今年も「ひとがた流し」の時期がやってきました。


6月30日は「夏越しの大祓(なごしのおおはらえ)」といって1年の前半のなかで心身にたまった厄を祓い、残り半年間の無病息災を祈る行事です。「大祓」は6月と12月の年二回行われます。今回は夏越しの大祓ということで、前半の厄払いです。

 

考古博では平成20年から続く夏の恒例行事で、現在は当館のボランティア団体「ひょうご考古楽倶楽部」が主催で寸劇を交えた楽しい解説での体験イベントが開催されています。



 人形(ひとがた)とは、人の形をした木のことで、古代では自然災害や疫病などの災いは、自分や周りの人の行いが招いた穢(けが)れ〔厄や罪という言い方もされる〕によって起こると信じられており、人々は折々に、自分の身についた悪いものをひとがたに移し、身代わりとして水に流すことによって、穢れが消えると考えていました。この行事はその後、陰陽師たちにより広められ、今でも紙の人形を使って神社などで行われています。

 

イベントでは、ひとがた流しの前に平安時代の文献「延喜式」に基づき、宮殿の中で行われていた儀式を行います。ボランティアさん扮する中臣(なかとみ)が「大祓詞(おおはらえのことば)」を唱え、儀式は完了です。

        


会場内にいたお子さんも劇に参加してくれました。小学4年生だそうですが、協力依頼の言葉に一番に手を上げて大役を引き受けてくれました。
この積極性があれば、あらゆる厄払いができるに違いありません。



さあ、いよいよ「ひとがた流し」の開始です。

儀式後に配られた、人のかたちをした木の板に、顔を描いていきます。

自分の顔でもいいし、病気の人の顔を思い浮かべてその人の顔を描いてもいいようです。


うまく描けているかな。


 

描けた人から屋外へ出ましょう。

榊(さかき)の葉が入ったきれいな水で手を清めます。

 


祓いどころで「お祓い」を受けます。

お祓いが済んだら、脇にある祭壇に向かって一礼をします。



 

では、ひとがたを流しに館敷地内に復元された溝に向かいます。 

自分のなかの悪いものをひとがたに移すため、ひとがたをなでて、それから「ふうっ」と息をふきかけます。 これで、悪いものがひとがたに移りました。祈りを込めて流しましょう。

皆さん自分のひとがたを見守っています。
「あれ、お父さんのひとがた、どんどん他の人に抜かれていってるよ」
といった声が聞こえてきました。競争ではないので大丈夫ですよ。



豊岡市の袴狭(はかざ)遺跡群では、人や馬、船などの形をした板が1万点以上も見つかっています。但馬地域全体の厄ばらいのために、一度に大量の人形を流していたようです。

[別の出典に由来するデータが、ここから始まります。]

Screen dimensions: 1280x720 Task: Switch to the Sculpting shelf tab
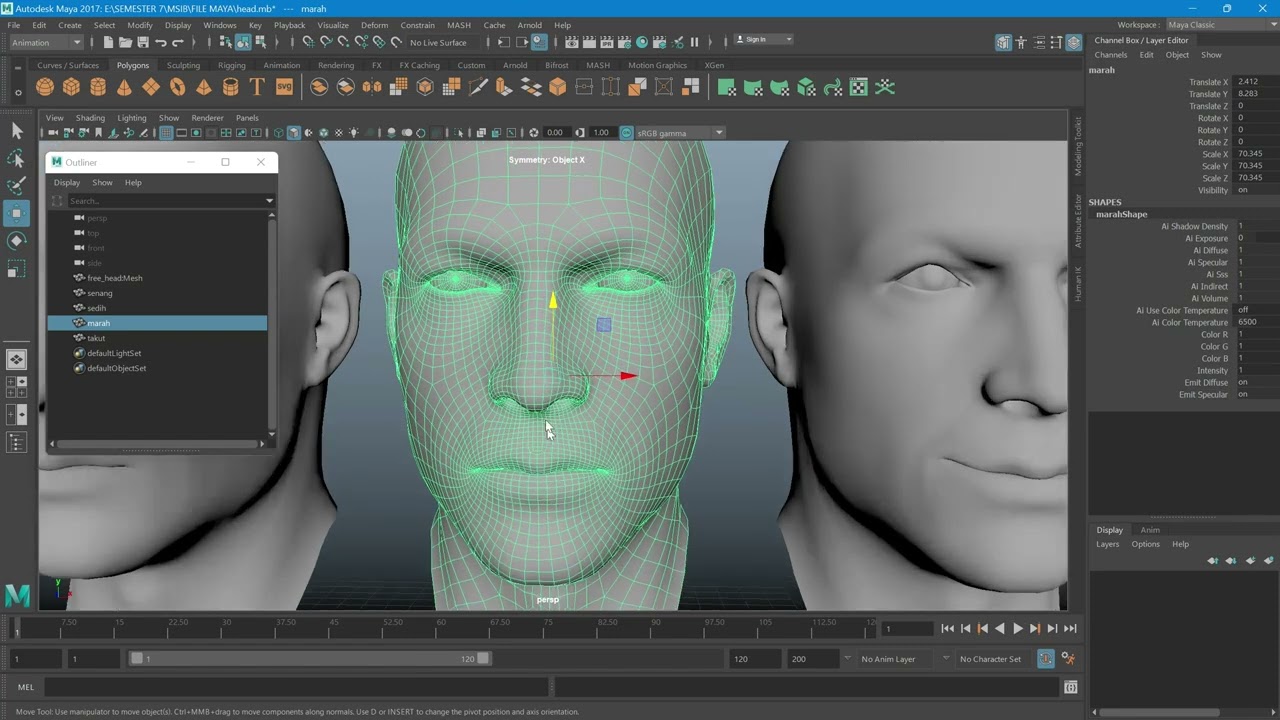[x=183, y=66]
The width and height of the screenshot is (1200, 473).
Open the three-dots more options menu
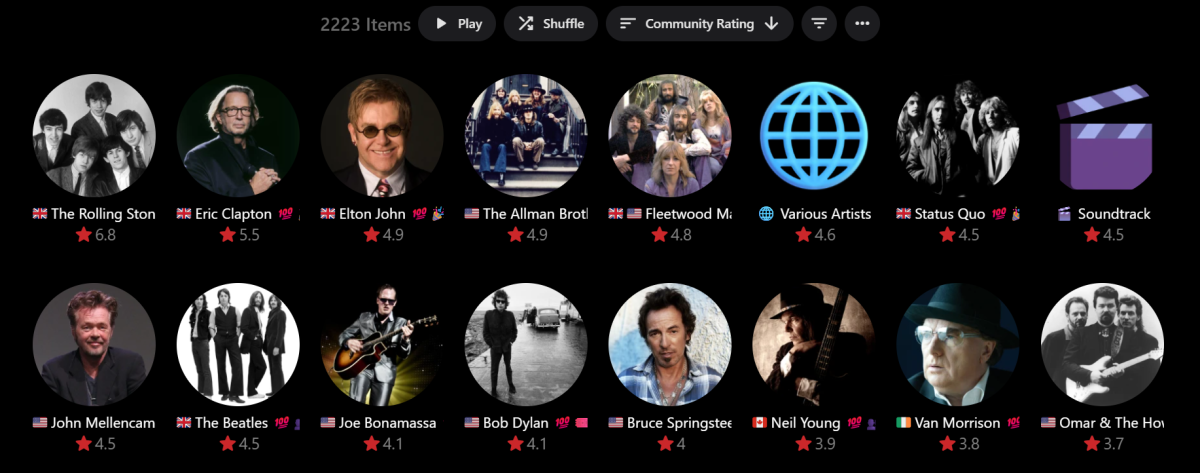point(862,24)
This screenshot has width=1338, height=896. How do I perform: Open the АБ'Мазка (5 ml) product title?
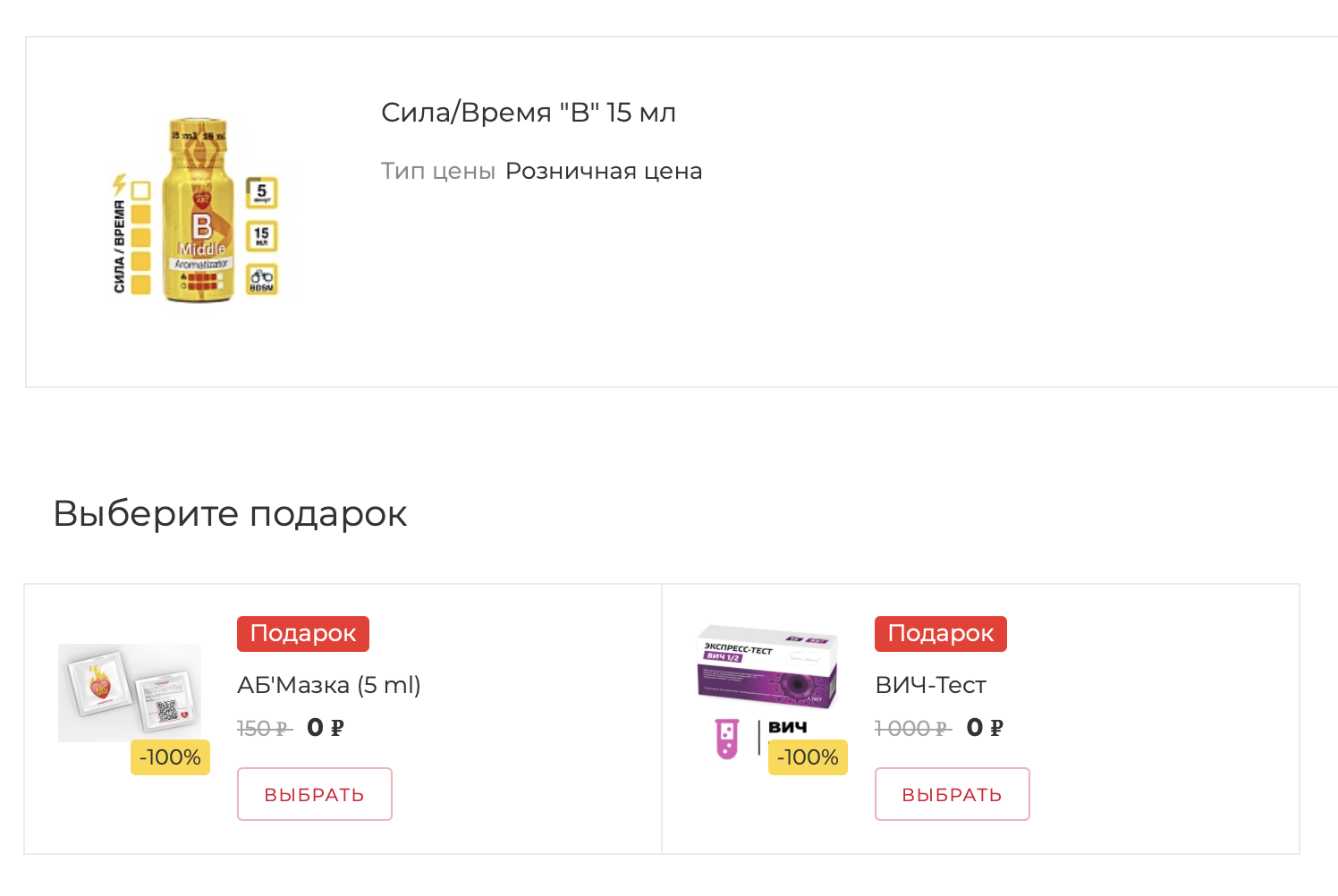[x=328, y=685]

人形と一緒に使われた、馬の形をした馬形(うまがた)や船の形をした船形(ふながた)は、人形に移された災いを遠くに運ばせるために一緒に流されました。

当館では、遺跡から出土したひとがたを常設展示していますので、ぜひ実物をご覧ください。
昔の人が描いたユニークな顔もありますよ。


なお、大祓の神事として茅の輪(ちのわ)くぐりがあります。

生命力のある青々とした茅(ちがや)で作った輪をくぐるもので、近くでは日岡神社の夏越祭などで行われています。